Buffy the Vampire Slayer debuted as a motion picture starlet, but found her home after migrating to the small screen. After securing her status as a certified media sensation, she won her own comicbook in 1998, with smart, suspenseful, action-packed yarns exploding out of a monthly series, graphic novels, spin-off miniseries and short stories in showcase anthology Dark Horse Presents – all complementing the sensational, groundbreaking and so culturally crucial TV show.

Buffy Summers resides in the California hamlet of Sunnydale, built over a paranormal portal to the Nether Realms dubbed The Hellmouth. Here, she and a small band of buddies battle devils, demons and all sorts of horrors inexorably drawn to the area: most of whom/what regard humanity as a succulent appetiser and Earth an irresistible eldritch “fixer-upper” opportunity.

With Rupert Giles, scholarly mentor, father-figure and Watcher of all things unnatural, Buffy and her “Scooby Gang” sought to make the after-dark streets of Sunnydale safe for the largely-oblivious human morsels, ably abetted and occasionally aided by an enigmatic undead stud-muffin called Angel…

Collected in this fourth of seven supremely scintillating Omnibus editions (and mirroring events on the show’s third season) are the pertinent contents of Dark Horse Presents #141, Buffy the Vampire Slayer #9-11, 13-15, 17-20 and 50, Buffy the Vampire Slayer Annual 1999, Buffy the Vampire Slayer Wizard #½, Buffy the Vampire Slayer: Angel #1-3, Buffy the Vampire Slayer: Lover’s Walk and Angel #1-3: collectively spanning 1999-2002 and all re-convened for your delectation as a chronological continuity rather than in original publishing order: well-nigh 400 pages of full-colour mystery, merriment and mystical martial arts mayhem.

As recapitulated in original series Editor Scott Allie’s Introduction, although stories were created in a meandering manner up and down the timeline, this Omnibus series offers them in strict chronological continuity order…
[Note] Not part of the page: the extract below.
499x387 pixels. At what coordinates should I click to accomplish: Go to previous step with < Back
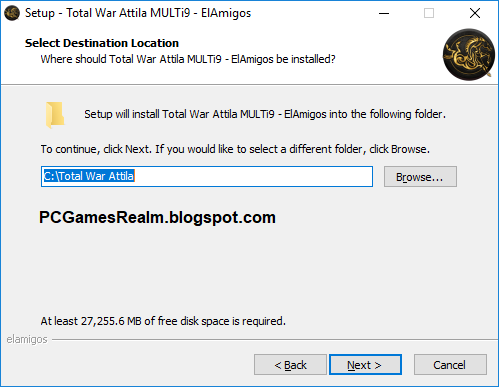pos(290,365)
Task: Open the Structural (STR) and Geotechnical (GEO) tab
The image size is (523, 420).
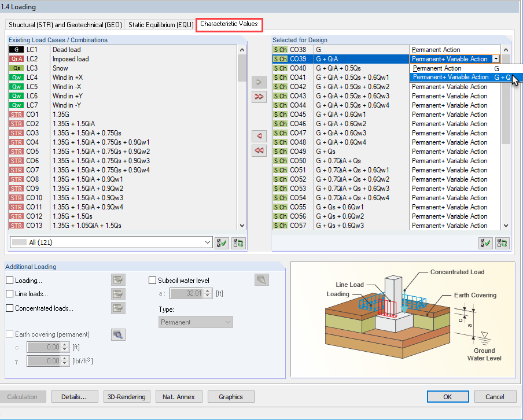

Launching the sundown action is an ambitious 10-issue epic which ran intermittently through the first two years of the monthly comic. ‘Bad Blood’ was written by Andi Watson and illustrated by Joe Bennett & Rick Ketcham and latterly Cliff Richard & Joe Pimentel, opening with a rare romantic moment. Buffy and recently-restored undead lover Angel are in the local cemetery where they are interrupted by a new type of threat. However this particular monster is too quick to be seen and apparently consumes corpses rather than living flesh…
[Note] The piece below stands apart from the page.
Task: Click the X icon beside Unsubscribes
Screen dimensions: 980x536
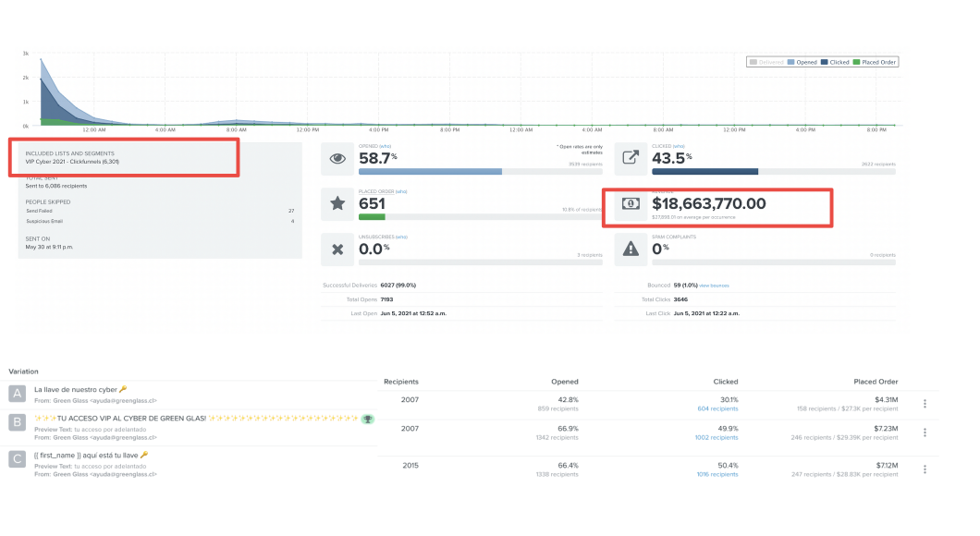Action: tap(337, 249)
Meanwhile, in a dingy alley formerly beautiful vampire Selke seethes. Even though her kind cast no reflections, she knows her previous clashes with the Slayer have destroyed not only her strength but also her sublime allure…

Even as Buffy’s mom idly considers cosmetic surgery to bolster her fading youth, Selke accosts plastic surgeon Dr. Flitter, offering the challenge of a lifetime and unchanging, undead eternal life in return. Obsession with appearances seems to be epidemic in Sunnydale and when Buffy is approached by talent scout Lana she seriously considers a proposal to become a model. If only it doesn’t cut into her Slaying schedule… oh, and school of course…
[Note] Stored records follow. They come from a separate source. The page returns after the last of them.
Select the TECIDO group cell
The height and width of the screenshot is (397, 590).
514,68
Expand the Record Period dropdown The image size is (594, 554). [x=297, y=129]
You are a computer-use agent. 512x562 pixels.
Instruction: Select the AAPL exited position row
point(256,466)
Whilst Giles was busy researching the elusive thing that eats cadavers, Ma Summers has regained her equilibrium and decides against going under the knife – which was lucky since Flitter has taken up Selke’s offer to restore her. However, as his normal procedures don’t work, he’s resorting to old books of magic for a solution, and is keeping the impatient nosferatu complacent by feeding her his other clients…

Buffy has prepared to battle what Giles calls “Ghouls” but faces a far worse, emotional, battering from the other models on her first day at work. Selke, meanwhile, fooling herself that Flitter’s efforts are working, has tried to recruit vampire allies from the town’s new undead overlord Rouleau and been utterly humiliated…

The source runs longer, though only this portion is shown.